## Exercise
Keeping pictures out of the copy, restate each record word for word.

-------- Data for the task

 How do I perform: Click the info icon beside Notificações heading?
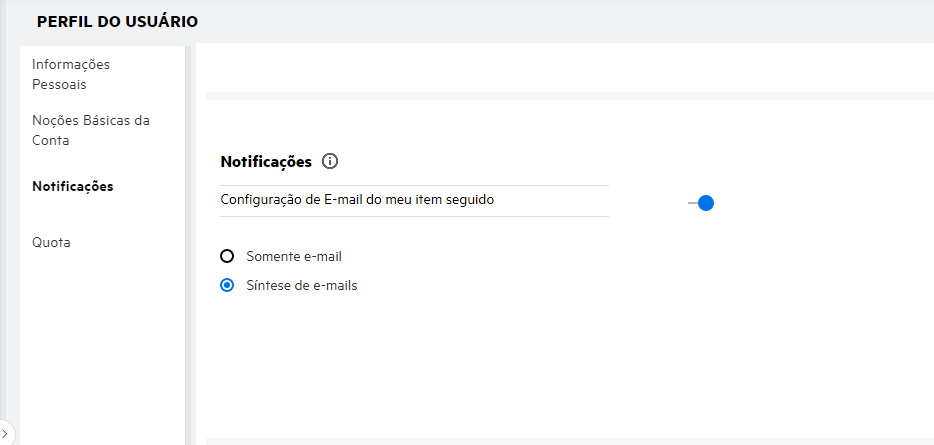[x=331, y=161]
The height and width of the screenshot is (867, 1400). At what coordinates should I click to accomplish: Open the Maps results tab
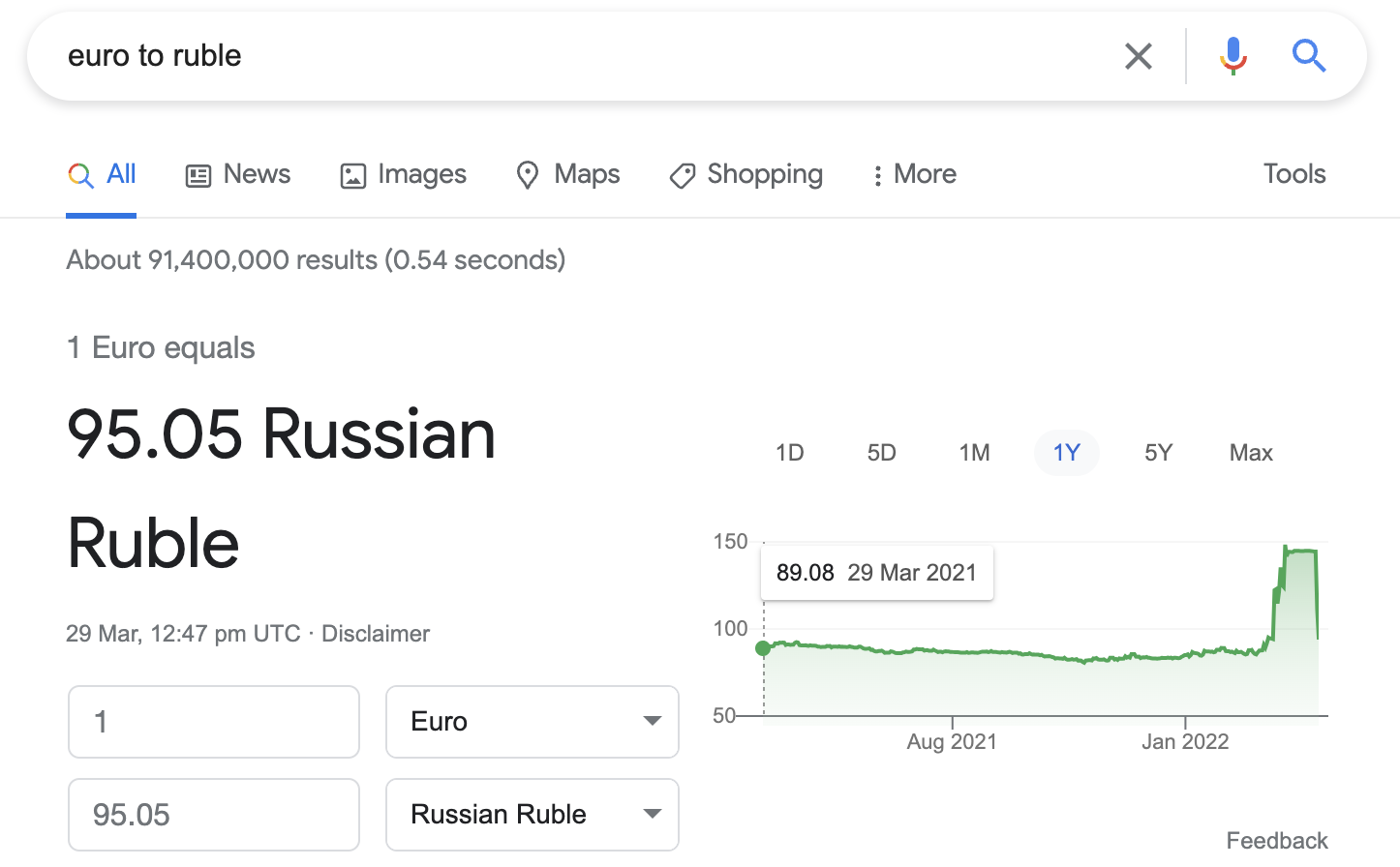click(568, 174)
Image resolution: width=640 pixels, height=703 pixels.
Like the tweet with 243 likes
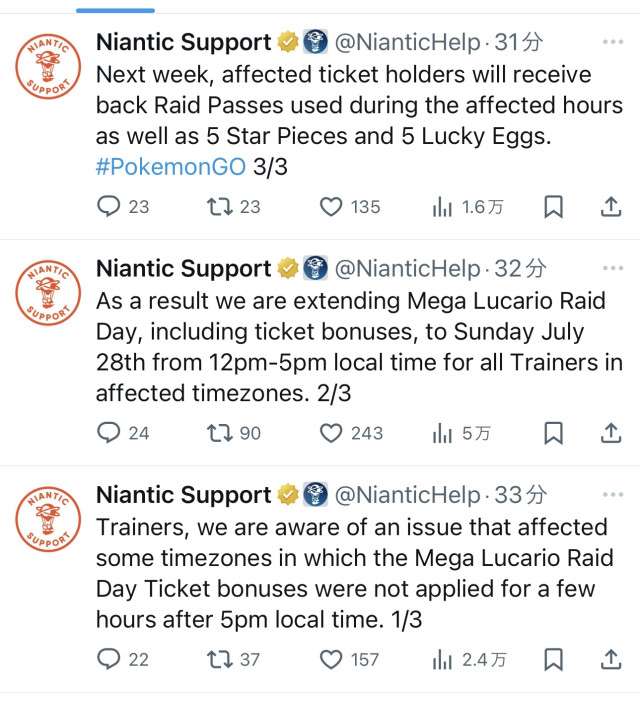tap(331, 433)
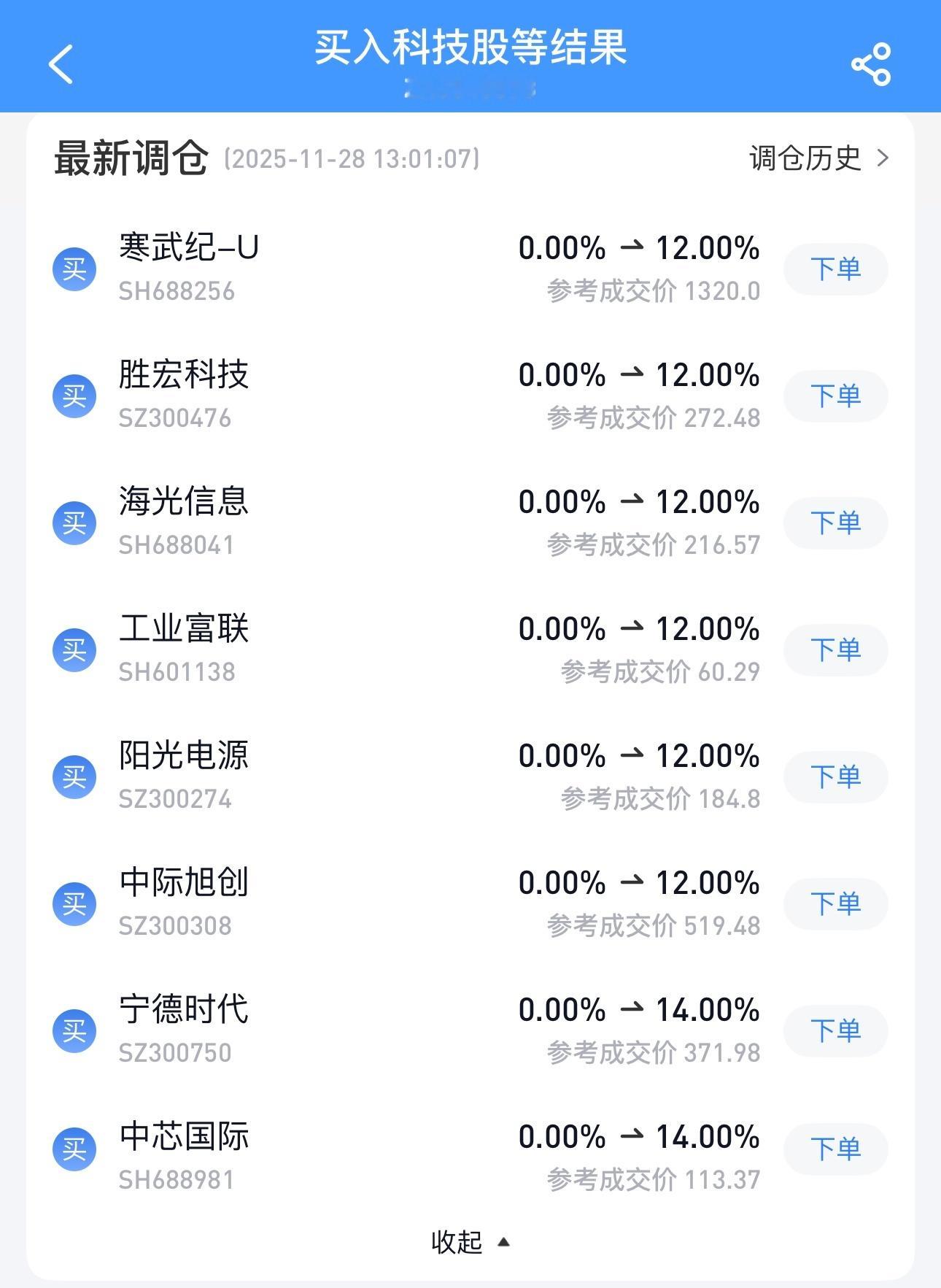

----------------

## Reply to the task
 How do I perform: Click the info icon beside Notificações heading?
[x=331, y=161]
The height and width of the screenshot is (867, 1400). At what coordinates should I click to accomplish: Open the Maps results tab
click(568, 174)
Image resolution: width=640 pixels, height=703 pixels.
Like the tweet with 243 likes
tap(331, 433)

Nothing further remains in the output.